Raw data:
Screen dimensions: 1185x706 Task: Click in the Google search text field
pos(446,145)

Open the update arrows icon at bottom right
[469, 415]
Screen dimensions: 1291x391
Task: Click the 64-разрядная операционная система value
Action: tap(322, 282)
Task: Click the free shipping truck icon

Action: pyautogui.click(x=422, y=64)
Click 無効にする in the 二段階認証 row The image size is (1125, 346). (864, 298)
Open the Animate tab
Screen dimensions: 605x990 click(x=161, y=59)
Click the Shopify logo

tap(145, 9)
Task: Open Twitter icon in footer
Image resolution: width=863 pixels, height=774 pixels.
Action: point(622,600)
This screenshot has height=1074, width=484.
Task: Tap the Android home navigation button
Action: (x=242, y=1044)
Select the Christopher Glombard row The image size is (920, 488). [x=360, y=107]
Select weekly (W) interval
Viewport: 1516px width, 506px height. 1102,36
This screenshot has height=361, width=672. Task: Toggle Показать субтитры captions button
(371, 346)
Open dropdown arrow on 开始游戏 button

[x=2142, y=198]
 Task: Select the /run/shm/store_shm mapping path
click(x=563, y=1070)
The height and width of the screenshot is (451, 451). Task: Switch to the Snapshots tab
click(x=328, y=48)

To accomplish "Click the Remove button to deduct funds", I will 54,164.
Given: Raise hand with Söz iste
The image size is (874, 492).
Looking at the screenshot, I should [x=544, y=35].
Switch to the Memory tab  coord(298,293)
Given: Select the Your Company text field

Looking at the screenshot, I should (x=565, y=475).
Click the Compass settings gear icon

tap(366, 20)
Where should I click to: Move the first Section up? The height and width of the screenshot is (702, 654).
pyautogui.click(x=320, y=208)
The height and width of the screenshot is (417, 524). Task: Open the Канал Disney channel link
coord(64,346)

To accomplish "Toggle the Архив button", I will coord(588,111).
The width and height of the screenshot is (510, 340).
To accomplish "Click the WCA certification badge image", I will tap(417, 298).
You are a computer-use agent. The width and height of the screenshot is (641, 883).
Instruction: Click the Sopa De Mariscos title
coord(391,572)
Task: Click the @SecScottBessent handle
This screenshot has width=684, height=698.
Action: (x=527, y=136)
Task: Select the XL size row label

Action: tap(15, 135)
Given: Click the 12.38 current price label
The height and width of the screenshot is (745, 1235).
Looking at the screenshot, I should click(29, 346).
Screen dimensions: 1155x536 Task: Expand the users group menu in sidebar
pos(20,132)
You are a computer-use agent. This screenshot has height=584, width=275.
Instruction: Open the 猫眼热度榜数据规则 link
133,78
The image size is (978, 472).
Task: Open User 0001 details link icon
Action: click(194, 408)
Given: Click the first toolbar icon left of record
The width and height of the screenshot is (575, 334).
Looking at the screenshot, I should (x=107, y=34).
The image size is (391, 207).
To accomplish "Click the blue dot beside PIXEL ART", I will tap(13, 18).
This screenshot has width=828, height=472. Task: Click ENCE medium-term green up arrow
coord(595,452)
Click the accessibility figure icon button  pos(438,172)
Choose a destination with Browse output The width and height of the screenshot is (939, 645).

Task directions:
How many lines in the records above contain the string "with"? State the number and nothing more.

Answer for this exercise:
2